What is needed:
Lines from the listing below that contain the string "agent" are to be reported.
[Provided records Boundary: Start]
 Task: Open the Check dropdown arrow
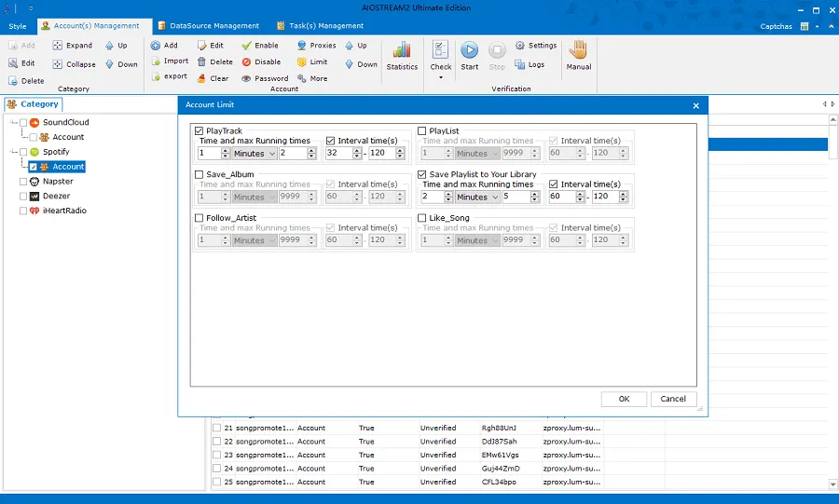coord(441,77)
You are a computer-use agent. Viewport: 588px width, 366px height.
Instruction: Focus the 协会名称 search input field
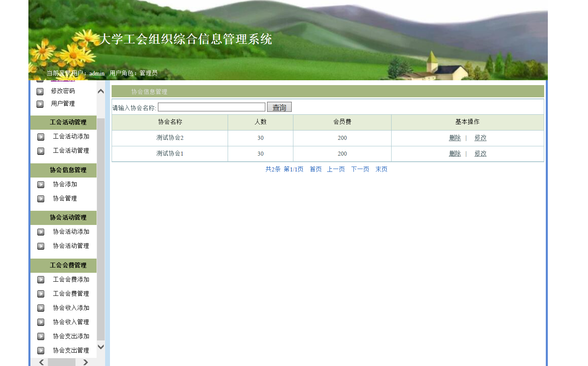pos(211,107)
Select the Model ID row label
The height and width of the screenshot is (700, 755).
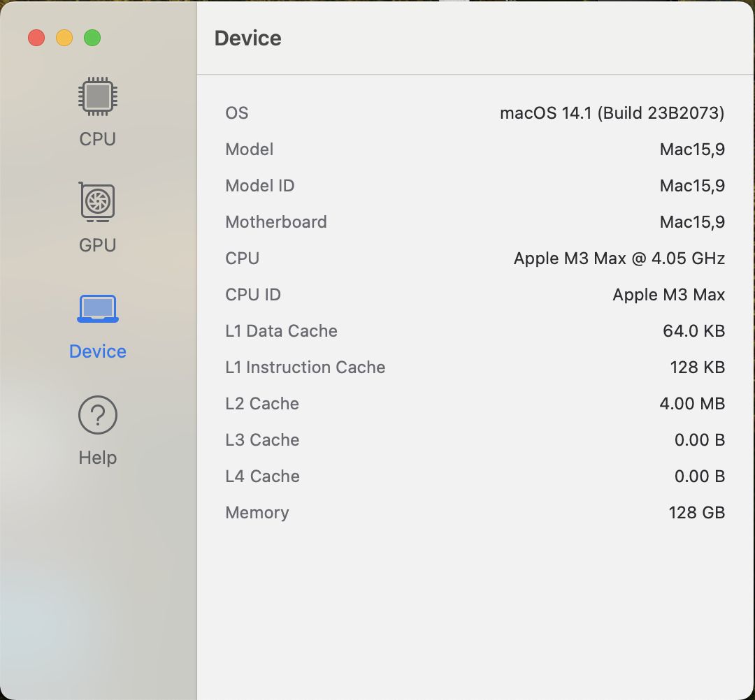pyautogui.click(x=260, y=186)
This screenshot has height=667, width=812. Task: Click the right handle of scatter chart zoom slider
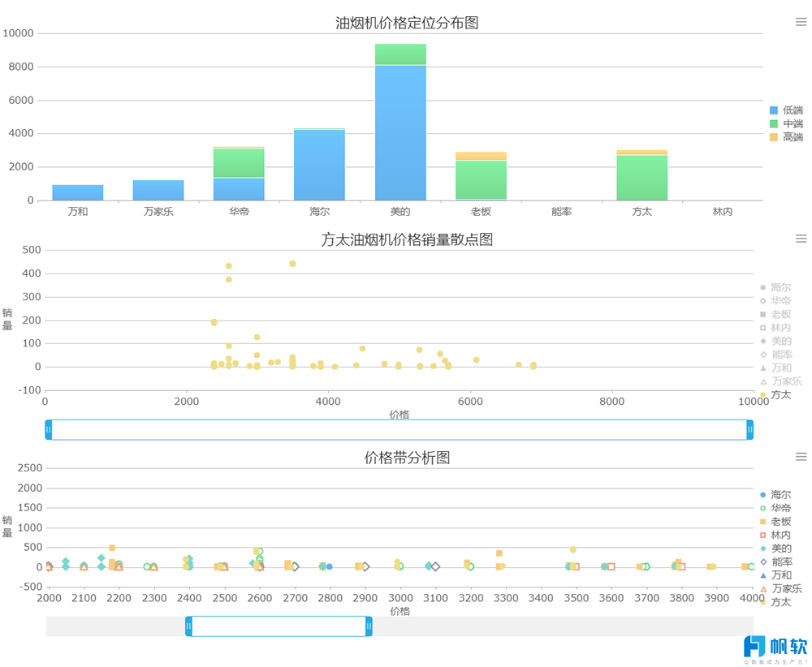[x=749, y=430]
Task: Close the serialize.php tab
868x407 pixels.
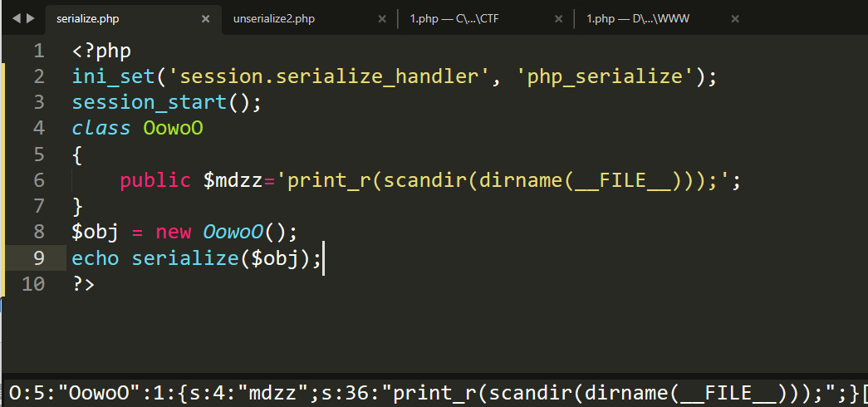Action: pos(205,19)
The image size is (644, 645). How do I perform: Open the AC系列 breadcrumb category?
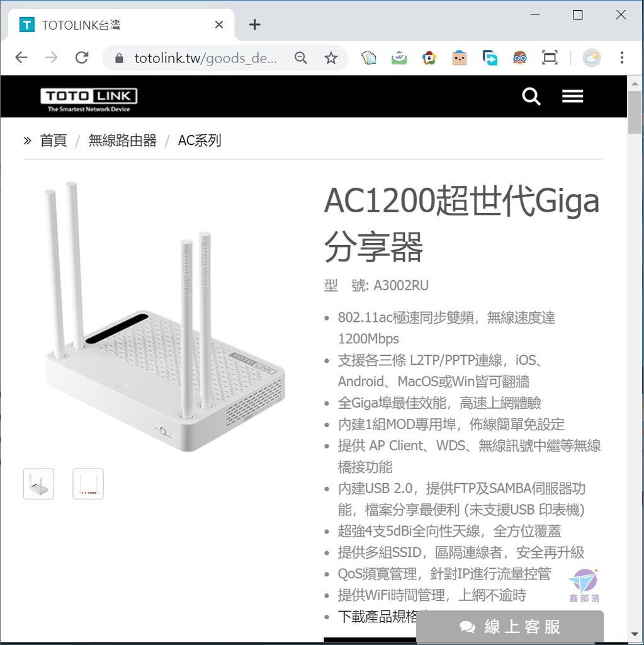(200, 140)
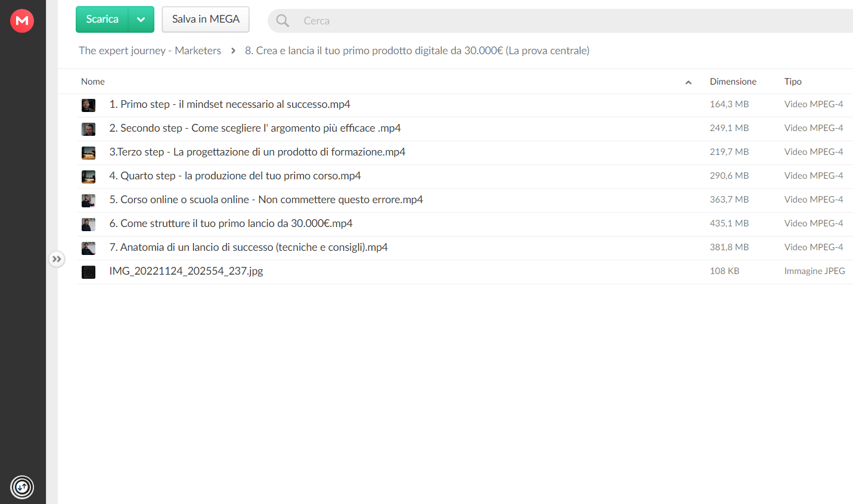This screenshot has width=853, height=504.
Task: Click thumbnail icon of 6. Come strutture video
Action: click(88, 225)
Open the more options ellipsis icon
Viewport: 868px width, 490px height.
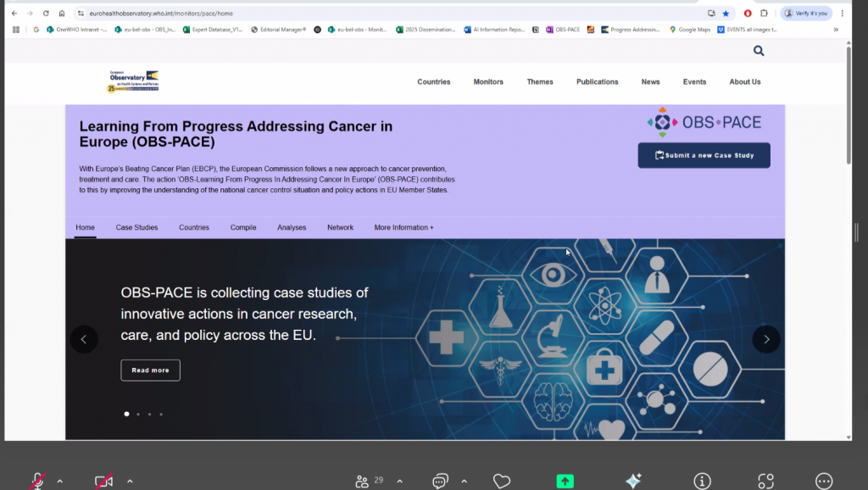coord(824,481)
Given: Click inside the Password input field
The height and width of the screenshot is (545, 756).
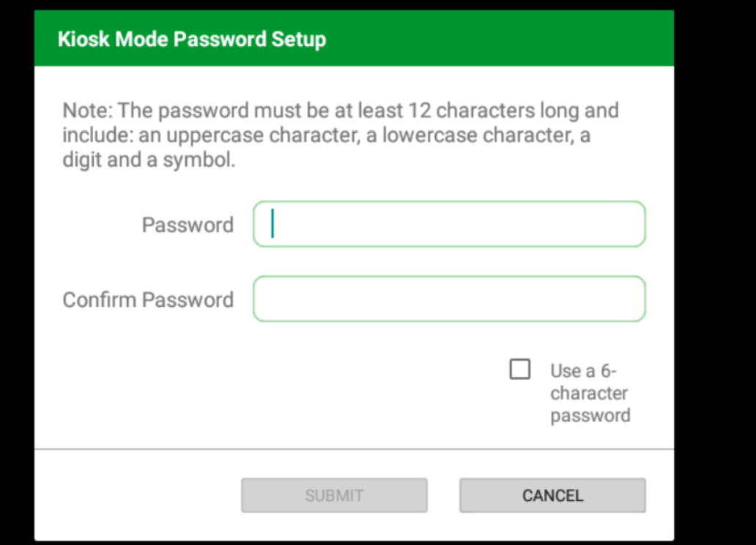Looking at the screenshot, I should (448, 224).
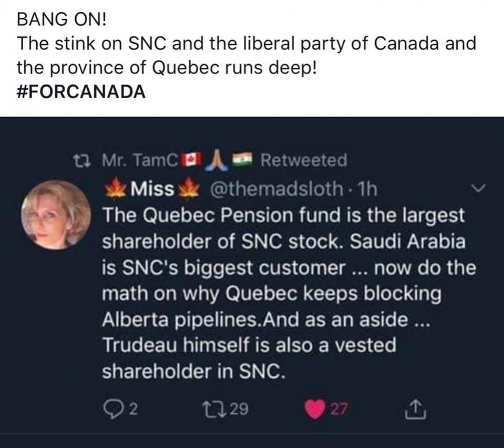
Task: Click the share upload icon
Action: point(415,408)
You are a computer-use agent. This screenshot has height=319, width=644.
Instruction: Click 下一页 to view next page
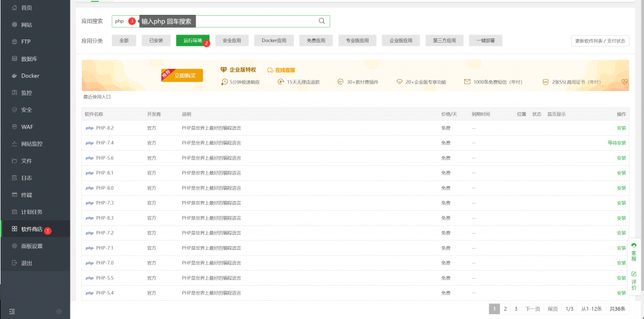click(532, 309)
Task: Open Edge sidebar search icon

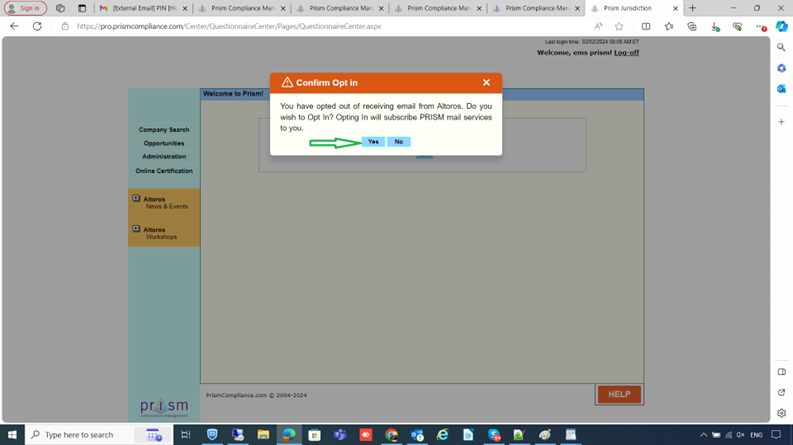Action: (x=781, y=47)
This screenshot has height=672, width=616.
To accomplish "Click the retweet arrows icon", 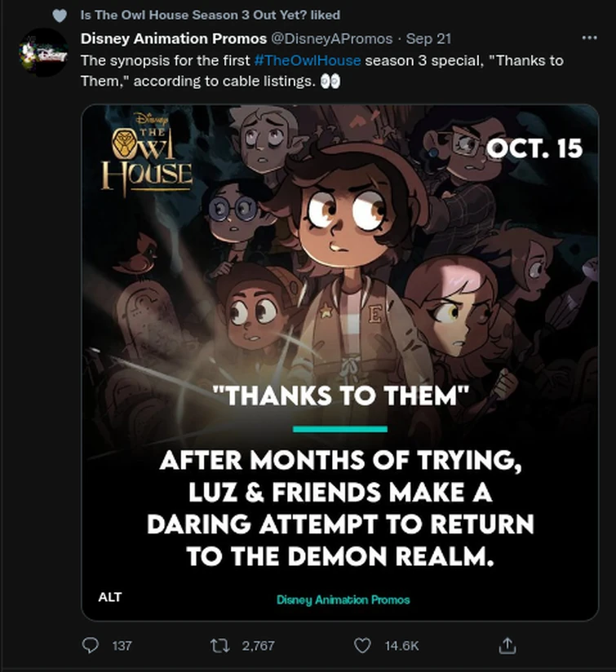I will pos(219,645).
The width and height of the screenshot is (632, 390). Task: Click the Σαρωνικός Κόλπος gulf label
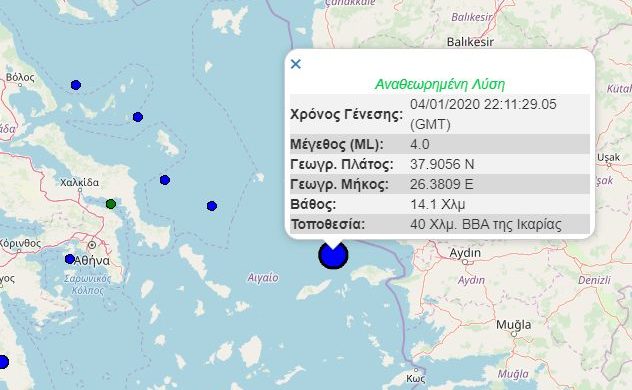point(87,284)
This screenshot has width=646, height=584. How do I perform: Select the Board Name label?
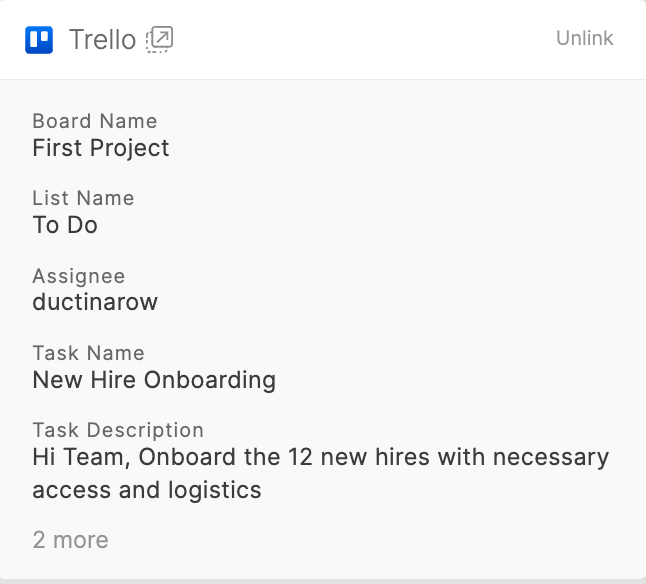click(95, 121)
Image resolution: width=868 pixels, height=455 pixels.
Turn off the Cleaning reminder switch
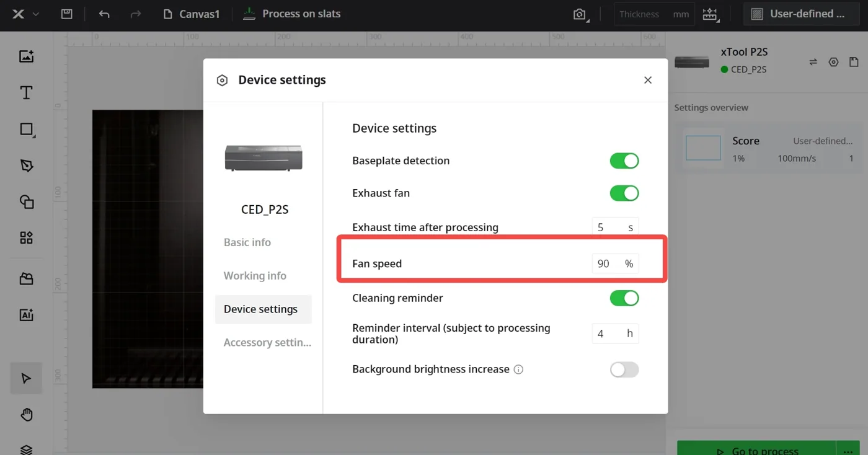(624, 298)
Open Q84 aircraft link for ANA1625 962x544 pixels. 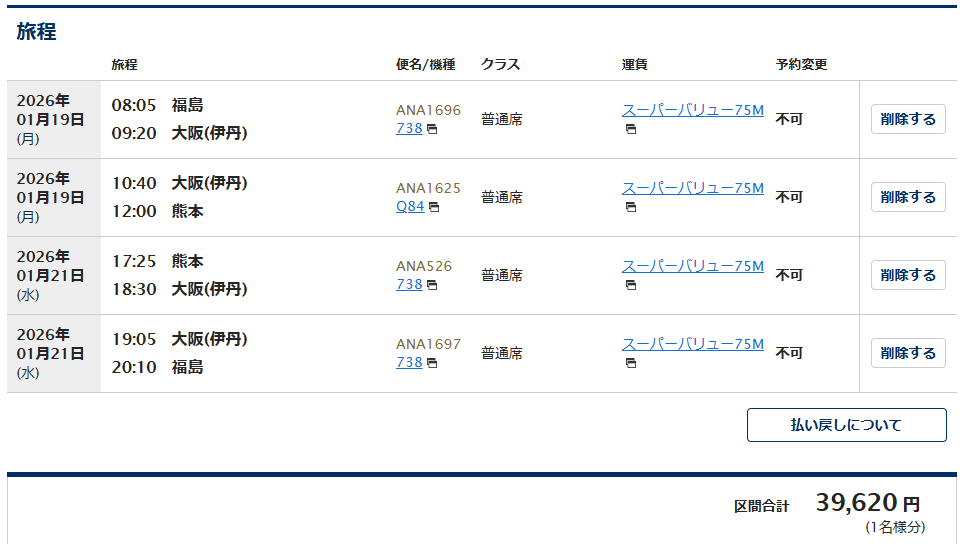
[Provided records Boundary: End]
Task result:
You are a computer-use agent. Viewport: 588px width, 366px height.
You are a computer-use agent. This screenshot has height=319, width=644.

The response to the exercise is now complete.